De nuevo su voz estaba cargada de esa oscura excitación. Reiko sentía que el espíritu de la dama Harume flotaba por el jardín. Sintió náuseas.

Entonces los ojos del caballero Miyagi se iluminaron, como el reflejo del sol en aguas contaminadas.

– Esta noche haremos una excursión a nuestra villa de las colinas, para ver la luna de otoño. ¿Tendríais la bondad de acompañarnos?

«¡No! ¡No quiero veros nunca más! ¡Dejadme salir de aquí!» La vehemente negativa habría salido como un chorro de los labios de Reiko, de no haberlos tenido cerrados con fuerza en un intento de contener su malestar. Sabía el peligro en que incurría con cada instante que pasara en compañía de un hombre que hallaba placer en la muerte de una joven.

– Os ruego que asistáis -la apremió la dama Miyagi-. Vuestro talento poético encontrará mucha inspiración en la belleza de la natura.

Sano le había dicho que obrara con cautela, y la idea de ir a cualquier parte con los Miyagi la aterrorizaba y la repelía.

– La ocasión nos dará la oportunidad de conocernos mejor, querida. -La perezosa sonrisa del daimio sugería una noche de emociones extravagantes y prohibidas-. A tanta distancia de la ciudad, no habrá nada que nos moleste.

Mas Reiko no tenía pruebas de que el caballero Miyagi hubiera envenenado a Harume. Su propia certeza no serviría para condenarlo. Necesitaba pruebas, o una confesión. Para obtener cualquiera de las dos cosas, tenía que aprovechar la ocasión de volver a verlo.

– Os agradezco vuestra amable invitación. -Reiko se obligó a arrancar las palabras de la bilis amarga que sentía en su garganta-. Acepto de buen grado.

Luchó contra la náusea, con la piel fría y sudorosa, mientras escuchaba los preparativos de sus anfitriones para el viaje.

– Ahora debo seguir con mis visitas y prepararme para el viaje. ¡Adiós!

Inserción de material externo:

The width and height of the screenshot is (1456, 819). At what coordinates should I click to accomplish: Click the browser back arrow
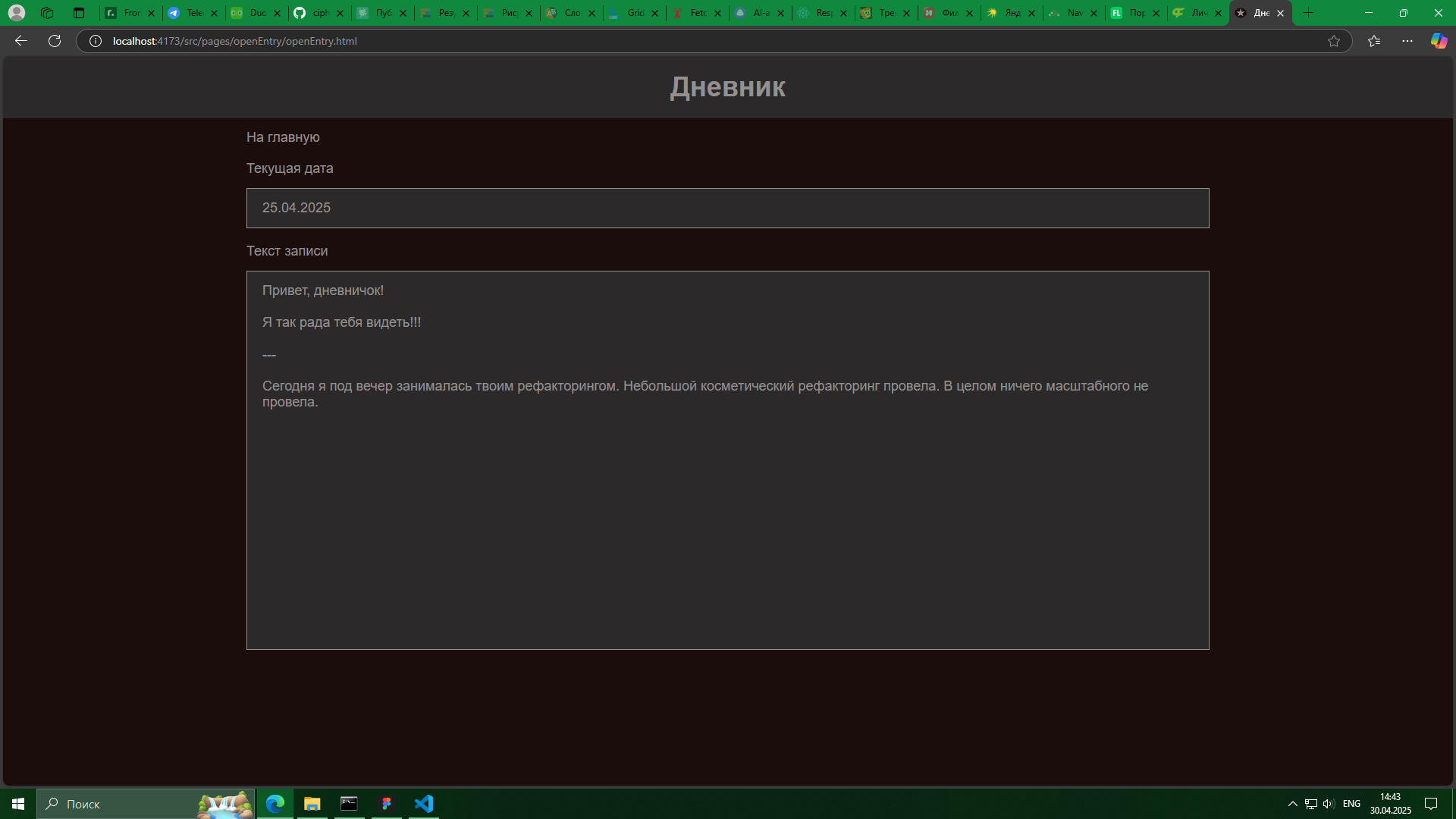coord(21,41)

La caminata desde el jardín hasta la calle duró una eternidad. Mareada y desfallecida, se subió al palanquín, temiendo que no podría controlarse hasta llegar a casa. Con el movimiento del vehículo, el estómago se le revolvió todavía más.

– ¡Parad! -gritó Reiko.

Bajó de un salto, corrió a un callejón, se agachó y vomitó, alzando la manga para protegerse de las miradas de los transeúntes. El alivio fue instantáneo, pero vino seguido de inmediato por el pavor. ¿Cómo iba a soportar una noche entera con los Miyagi? Volvió al palanquín dando traspiés y se consoló con el pensamiento de que tenía el resto del día para prepararse para su cometido. No podía defraudar a Sano, cuando el fracaso en la resolución del caso podía significar la ruina de los dos. De algún modo tenía que llevar al caballero Miyagi ante la justicia.

Si su valor y su estómago no le fallaban.